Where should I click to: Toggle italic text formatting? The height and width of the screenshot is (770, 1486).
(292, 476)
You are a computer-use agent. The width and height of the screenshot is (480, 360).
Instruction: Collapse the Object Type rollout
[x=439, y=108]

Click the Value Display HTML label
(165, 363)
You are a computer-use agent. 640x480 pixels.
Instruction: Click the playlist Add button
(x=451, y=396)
:::::
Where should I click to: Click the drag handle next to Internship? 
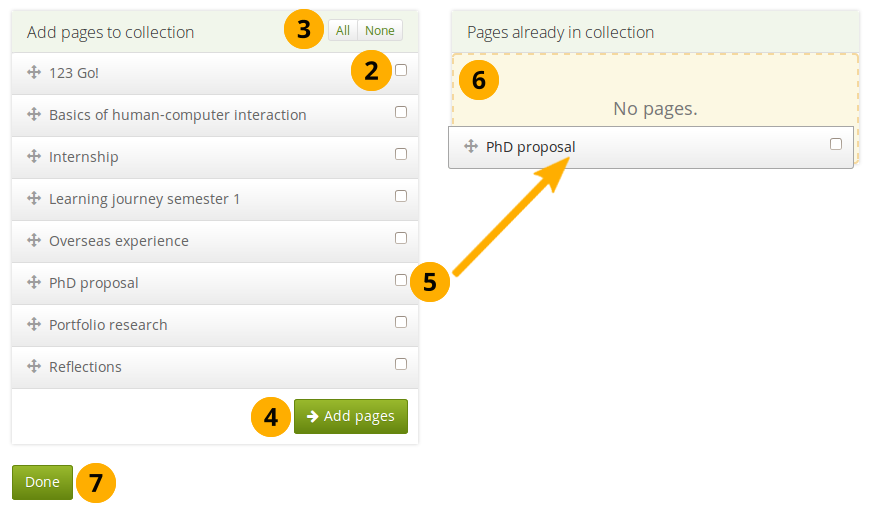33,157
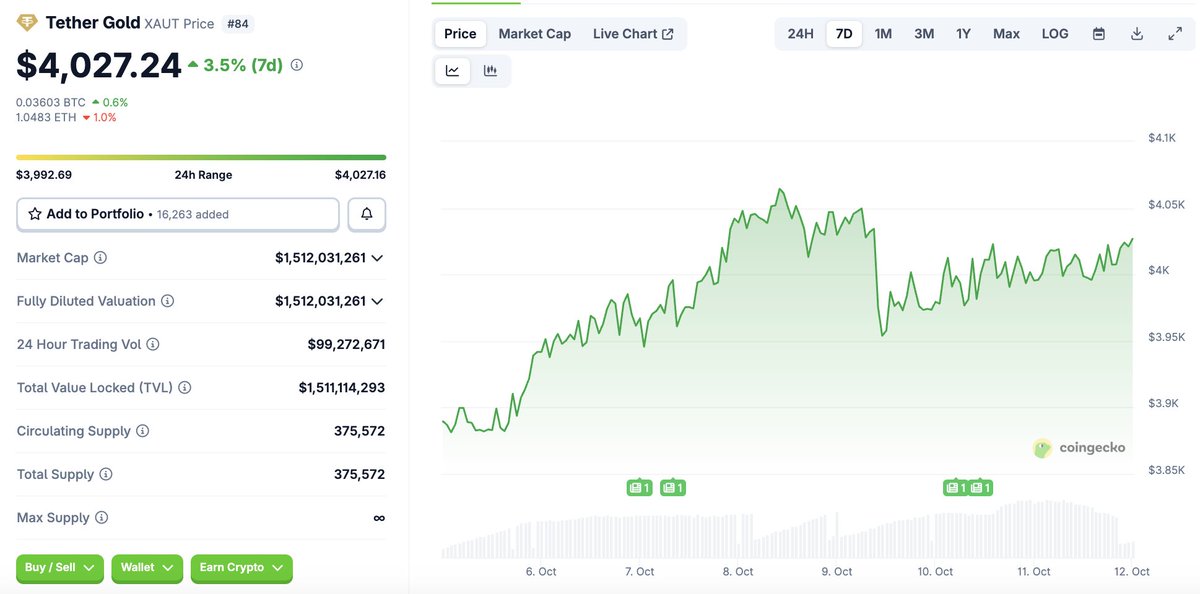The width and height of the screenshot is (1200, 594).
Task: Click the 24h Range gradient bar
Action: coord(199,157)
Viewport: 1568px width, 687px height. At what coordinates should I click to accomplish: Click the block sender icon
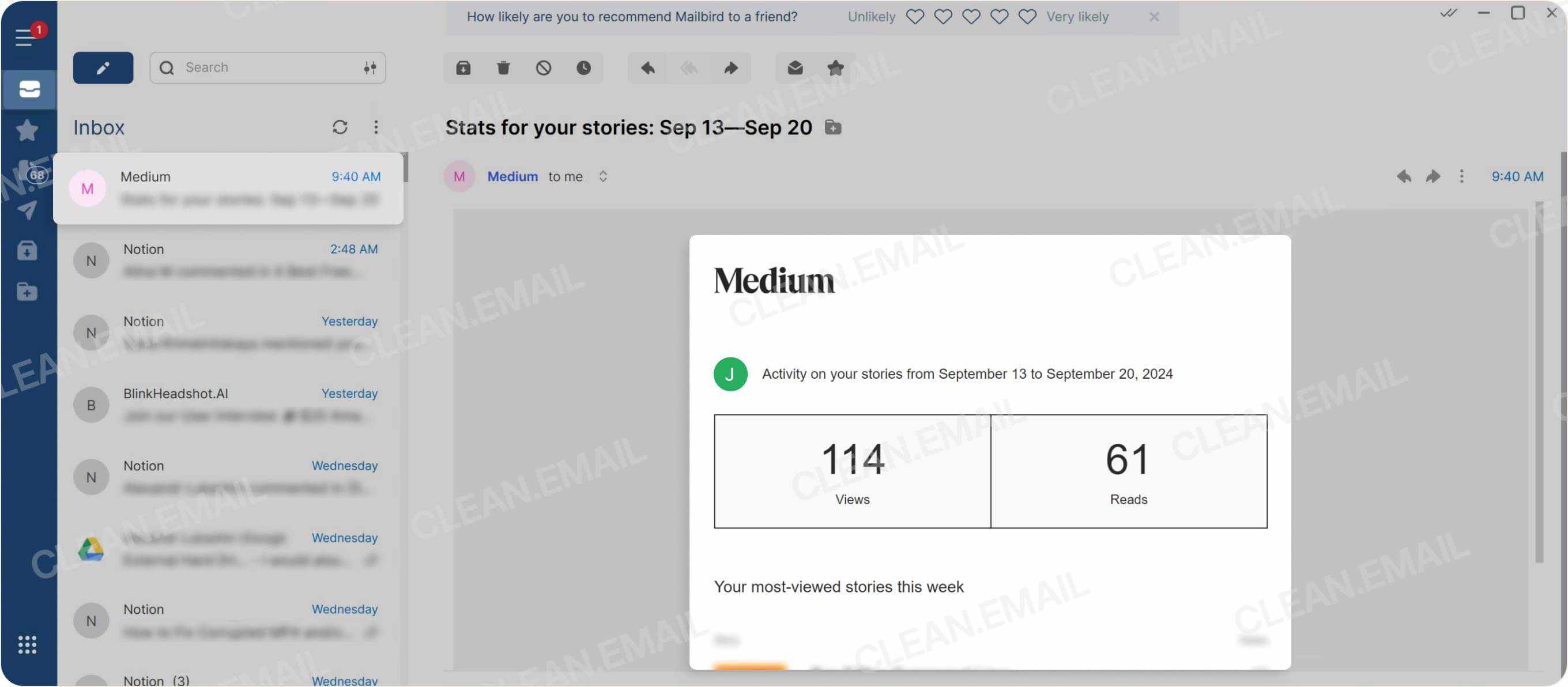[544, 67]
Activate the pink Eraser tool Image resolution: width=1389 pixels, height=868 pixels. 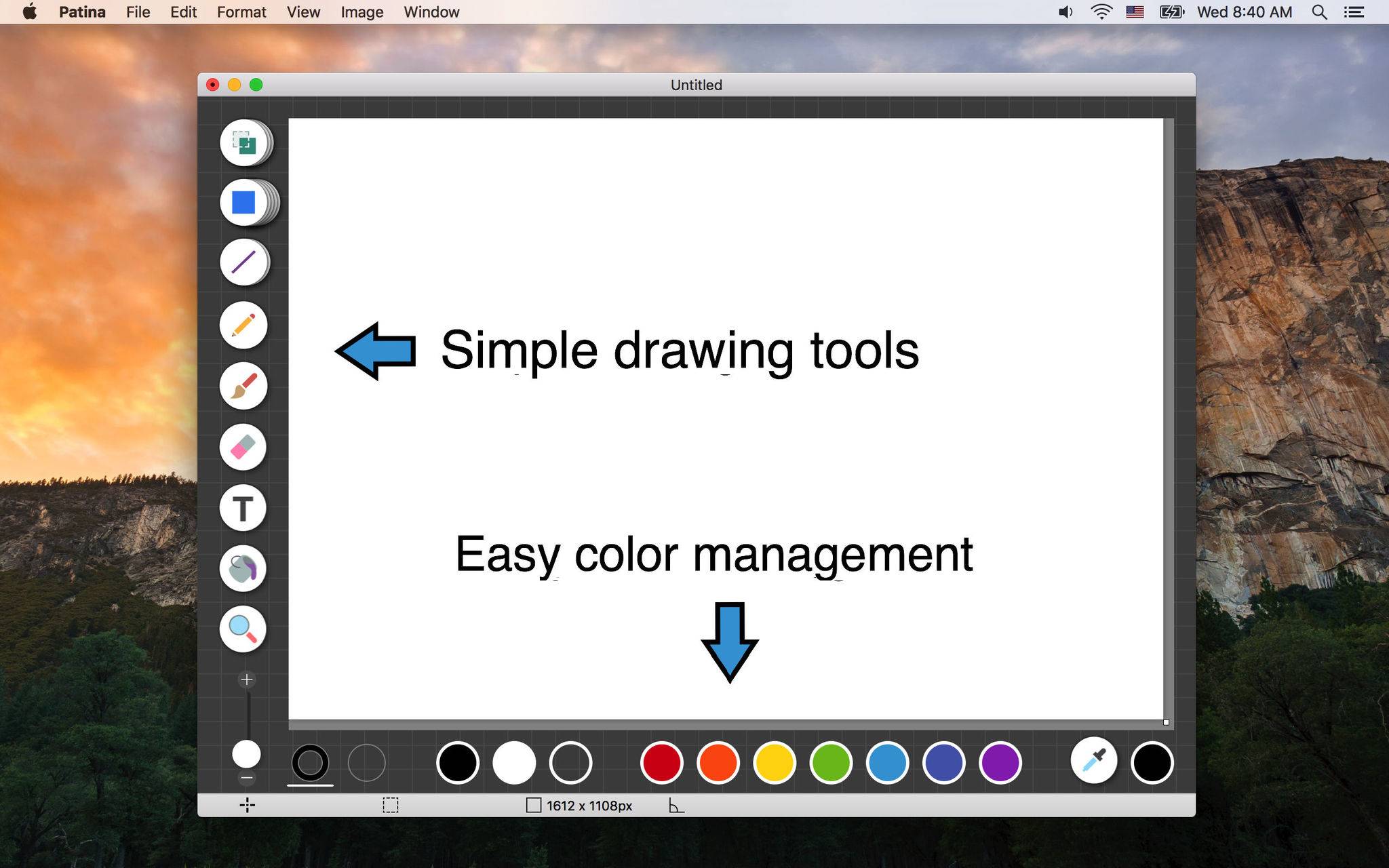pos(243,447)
:::::
● Problem to solve
Lines containing the word "agent" are to be pulled from the records and copied.

● Answer box
You are a computer-use agent. The width and height of the screenshot is (480, 360).
You are a computer-use agent. 640x480 pixels.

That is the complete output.